Тэвис Орманди (Tavis Ormandy), исследователь безопасности из компании Google, выявил уязвимость (CVE-2023-20593) в процессорах AMD на базе микроархитектуры Zen2, которая может быть использована для отслеживания содержимого регистров во время выполнения других процессов на том же ядре CPU. Среди прочего атака может быть осуществлена из виртуальных машин и изолированных окружений.

Для демонстрации уязвимости, которой присвоено кодовое имя Zenbleed, подготовлен прототип эксплоита, позволяющий непривилегированному пользователю определить данные, обрабатываемые в инструкциях AES-NI или REP-MOVS (обычно применяется в функции memcpy), что может быть использовано для реконструкции ключей шифрования и паролей пользователей, обрабатываемых в других процессах, в том числе привилегированных. Производительность утечки данных при работе эксплоита составляет приблизительно 30КБ в секунду.

Уязвимость устранена на уровне обновления микрокода. Для Linux подготовлен патч для загрузки исправленного микрокода. В случае невозможности обновить микрокод имеется обходной способ блокирования уязвимости, приводящий к снижению производительности - необходимо выставить в CPU управляющий бит DE_CFG[9], используя в Linux команду "wrmsr -a 0xc0011029 $(($(rdmsr -c 0xc0011029) | (1<<9)))". Отключение режима SMT не блокирует уязвимость.

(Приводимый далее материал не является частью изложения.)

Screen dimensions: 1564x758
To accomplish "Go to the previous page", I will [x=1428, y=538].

Обходной способ блокирования уязвимости включён в состав обновлений ядра 6.4.6, 6.1.41, 5.15.122, 5.10.187, 5.4.250 и 4.19.289. Проследить за появлением защиты от уязвмости в дистрибутивах можно на следующих страницах: Debian, Ubuntu, Gentoo, RHEL, SUSE, Fedora, Arch, OpenBSD, FreeBSD, NetBSD. Проблема проявляется в сериях процессоров AMD Ryzen 3000, Ryzen PRO 3000, Ryzen Threadripper 3000, Ryzen 4000 с графикой Radeon, Ryzen PRO 4000, Ryzen 5000 с графикой Radeon, Ryzen 7020 с графикой Radeon и EPYC 7002.

По своей сути проблема напоминает классические уязвимости use-after-free, вызванные обращением к памяти после её освобождения. В процессорах для хранения содержимого регистров применяется регистровый файл (RF, Register File), представляющий собой массив, который совместно используется во всех задачах на том же ядре CPU. За прикрепление конкретных именованных регистров к ресурсам из регистрового файла отвечает таблица распределения регистров (RAT, Register Allocation Table). При этом хранение в регистре нулевого значения осуществляется не через сохранение пустого значения в регистровом файле, а через выставление флага z-bit в таблице RAT.

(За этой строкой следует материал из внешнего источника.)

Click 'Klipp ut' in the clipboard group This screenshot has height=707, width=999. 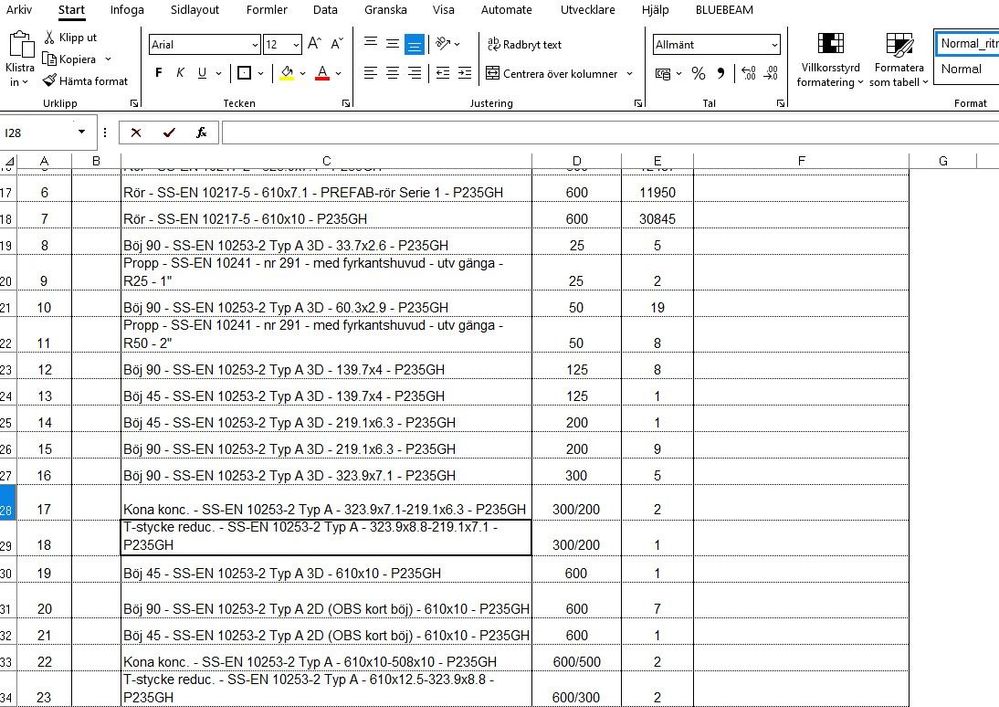(71, 37)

Уязвимость вызвана тем, что если z-bit установлен в ходе спекулятивного выполнения инструкций, недостаточно просто сбросить его в случае неверного предсказания ветвления, так как пространство в регистровом файле может быть перераспределено с момента спекулятивного выполнения. Выявленный эффект возникает при одновременном переименовании регистра, использовании инструкции, для которой применяется оптимизация слияния, и спекулятивном выполнении векторной инструкции VZEROUPPER, которая выставляет z-bit и высвобождает ресурсы из регистрового файла. Если предсказание ветвления не оправдалось и выполнен откат спекулятивной операции VZEROUPPER в исходное состояние, может произойти повреждение содержимого векторных регистров, так как z-bit откатывается, но освобождённый ресурс остаётся не отброшен.

Через манипуляции с инструкцией VZEROUPPER можно добиться управляемой утечки данных, обрабатываемых в векторных регистрах YMM, используемых в режимах AVX (Advanced Vector Extensions) и SSE (Streaming SIMD Extensions). Указанные регистры активно применяются в функциях копирования памяти и обработки строк, например, в библиотеке Glibc они задействованы в функциях memcpy, strcmp и strlen.

Дополнение: Опубликована техника эксплуатации уязвимости Zenbleed через браузер Chrome. Прототип эксплоита, приводящий к выполнению кода в процессе отрисовки.